Re: Make /tmp/ a tmpfs and cleanup /var/tmp/ on a timer by default [was: Re: systemd: tmpfiles.d not cleaning /var/tmp by default]

2024-05-07 Thread Russ Allbery

Simon Richter  writes:
> On 5/8/24 07:05, Russ Allbery wrote:

>> It sounds like that is what kicked off this discussion, but moving /tmp
>> to tmpfs also usually makes programs that use /tmp run faster.  I
>> believe that was the original motivation for tmpfs back in the day.

> IIRC it started out as an implementation of POSIX SHM, and was later
> generalized.

I believe you're correct for Linux specifically but not in general for
UNIX.  For example, I'm fairly sure this is not the case on Solaris, which
was the first place I encountered tmpfs and where tmpfs /tmp was the
default starting in Solaris 2.1 in 1992.  tmpfs was present in SunOS in
1987, so I'm pretty sure it predates POSIX shared memory.

Linux was very, very late to the tmpfs world.

> When /var runs full, the problem is probably initrd building.

I'm not quite sure what to make of this statement.  On my systems, /var
contains all sorts of rather large things, such as PostgreSQL databases,
INN spool files, and mail spools.  I have filled up /var on many systems
over the years, and it's never been by building initrd images.

> Taking a quick look around all my machines, the accumulated cruft in
> /var/tmp is on the order of kilobytes -- mostly reportbug files, and a
> few from audacity -- and these machines have not been reinstalled in the
> last ten years.

Yes, I don't think many programs use it.  I think that's a good thing; the
specific semantics of /var/tmp are only useful in fairly narrow
situations, and overfilling it is fairly dangerous.

### Work to complete:
- a) State whether each statement below agrees with the post on tmpfs and /tmp. Answer yes or no, and quote the words of the post that decide each one. (i) On Solaris, a tmpfs /tmp became the default with Solaris 2.1 in 1992. (ii) The author has filled up /var by building initrd images. (iii) Linux adopted tmpfs early.
- b) Proceed with the post on tmpfs and /tmp, beginning after its final sentence.

### Recorded data:
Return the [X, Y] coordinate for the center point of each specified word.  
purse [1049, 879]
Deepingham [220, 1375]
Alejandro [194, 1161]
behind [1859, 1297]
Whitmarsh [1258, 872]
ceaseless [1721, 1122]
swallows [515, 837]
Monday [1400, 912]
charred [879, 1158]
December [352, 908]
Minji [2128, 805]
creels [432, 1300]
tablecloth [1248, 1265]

### Exercise results:
- a)
(i) Yes: "tmpfs /tmp was the default starting in Solaris 2.1 in 1992"
(ii) No: "it's never been by building initrd images"
(iii) No: "Linux was very, very late to the tmpfs world."

- b)
Back in the day, /var/tmp was the thing that you used if /tmp was too
small (because it was usually tmpfs).  For example, using sort -T /var/tmp
to sort large files is an old UNIX rune.  And, of course, students would
use it because they ran out of quota in their home directories and then
get upset when their files got deleted automatically, back in the days of
shared UNIX login clusters.

-- 
Russ Allbery (r...@debian.org)  <https://www.eyrie.org/~eagle/>

Re: Make /tmp/ a tmpfs and cleanup /var/tmp/ on a timer by default [was: Re: systemd: tmpfiles.d not cleaning /var/tmp by default]

2024-05-07 Thread Russ Allbery

Richard Lewis  writes:

> btw, i'm not trying to argue against the change, but i dont yet
> understand the rationale (which id like to be put into the
> release-notes): is there perhaps something more compelling than "other
> distributions and upstream already do this"?

It sounds like that is what kicked off this discussion, but moving /tmp to
tmpfs also usually makes programs that use /tmp run faster.  I believe
that was the original motivation for tmpfs back in the day.

For /var/tmp, I think the primary motivation to garbage-collect those
files is that filling up /var/tmp is often quite bad for the system.  It's
frequently not on its own partition, but is shared with at least /var, and
filling up /var can be very bad.  It can result in bounced mail, unstable
services, and other serious problems.

Most modern desktop systems now have large enough drives that this isn't
as much of a concern as it used to be, but VMs often still have quite
small / partitions and put /var/tmp on that partition.

-- 
Russ Allbery (r...@debian.org)  <https://www.eyrie.org/~eagle/>

Re: Bug#966621: Make /tmp/ a tmpfs and cleanup /var/tmp/ on a timer by default [was: Re: systemd: tmpfiles.d not cleaning /var/tmp by default]

2024-05-07 Thread Russ Allbery

Richard Lewis  writes:
> Luca Boccassi  writes:

>> what would break where, and how to fix it?

> Another one for you to investigate: I believe apt source and 'apt-get
> source' download and extract things into /tmp, as in the mmdebootstap
> example mentioned by someone else, this will create "old" files that
> could immediately be flagged for deletion causing surprises.

> (People restoring from backups might also find this an issue)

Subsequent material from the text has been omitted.